Bastian’s glass had been emptied, but he didn’t make a move to clean up and leave.

“Why are you here, Ariana?” His words doused me like a bucket of ice-cold water flipped over my head.

“What do you mean?”

“Why are you a bartender? As you like to slide into every conversation, you went to Degory. You graduated top of your class, too.”

Degory was the West Coast’s answer to Ivy League schools. I saw nothing wrong with being a bartender, but I understood what he meant.

What was the point of pursuing a premium education only to get a job I didn’t need a degree to do?

“I don’t slip it into every conversation.” It was valid, but I ignored his question anyway. “You actually read my resume?”

“I vet every employee I hire and all the ones I don’t.” His voice was miffed, as if the mere suggestion that he ran the restaurant anything but perfectly disturbed him. “Are you ignoring my question?”

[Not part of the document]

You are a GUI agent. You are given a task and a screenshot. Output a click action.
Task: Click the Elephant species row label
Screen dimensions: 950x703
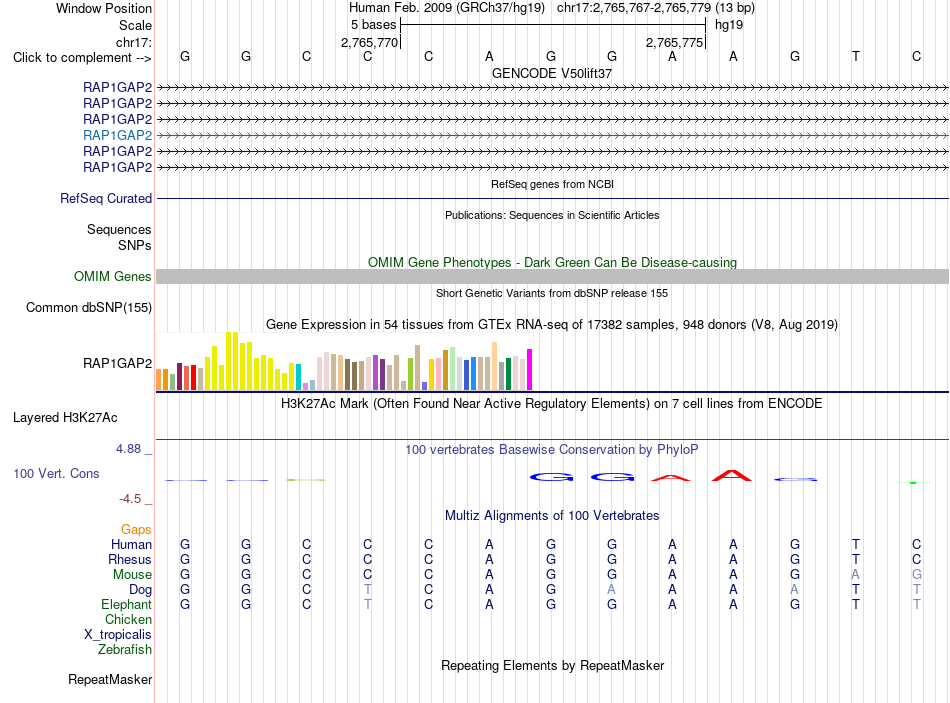pos(127,605)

I took a moment to think before I spoke, threading the truth into my cover like Wilks had taught me, “I don’t know why I’m a bartender. In fact, I don’t know what I’m doing with my life in general. Maybe I never have. I know what my family wants me to do,”—Aunt Nadia had been all for my career at the FBI and would probably have been delirious with excitement if I took any of the mafia syndicates down a peg, even if it wasn’t the De Luca family in particular—“but I don’t know what I want.”

I downed the last finger of my drink. “I guess, until I figure it out, I’m just going through the motions, trying not to disappoint anyone along the way.”

He turned to me and opened his mouth to say something but faltered, the most uncertain he had ever been around me. “I feel the exact same way.”

His words left me reeling.

“But you have L’Oscurità.”

And the Romano syndicate.

Was it possible he didn’t want anything to do with that side of the family business? That maybe, like me, he was just going through the motions?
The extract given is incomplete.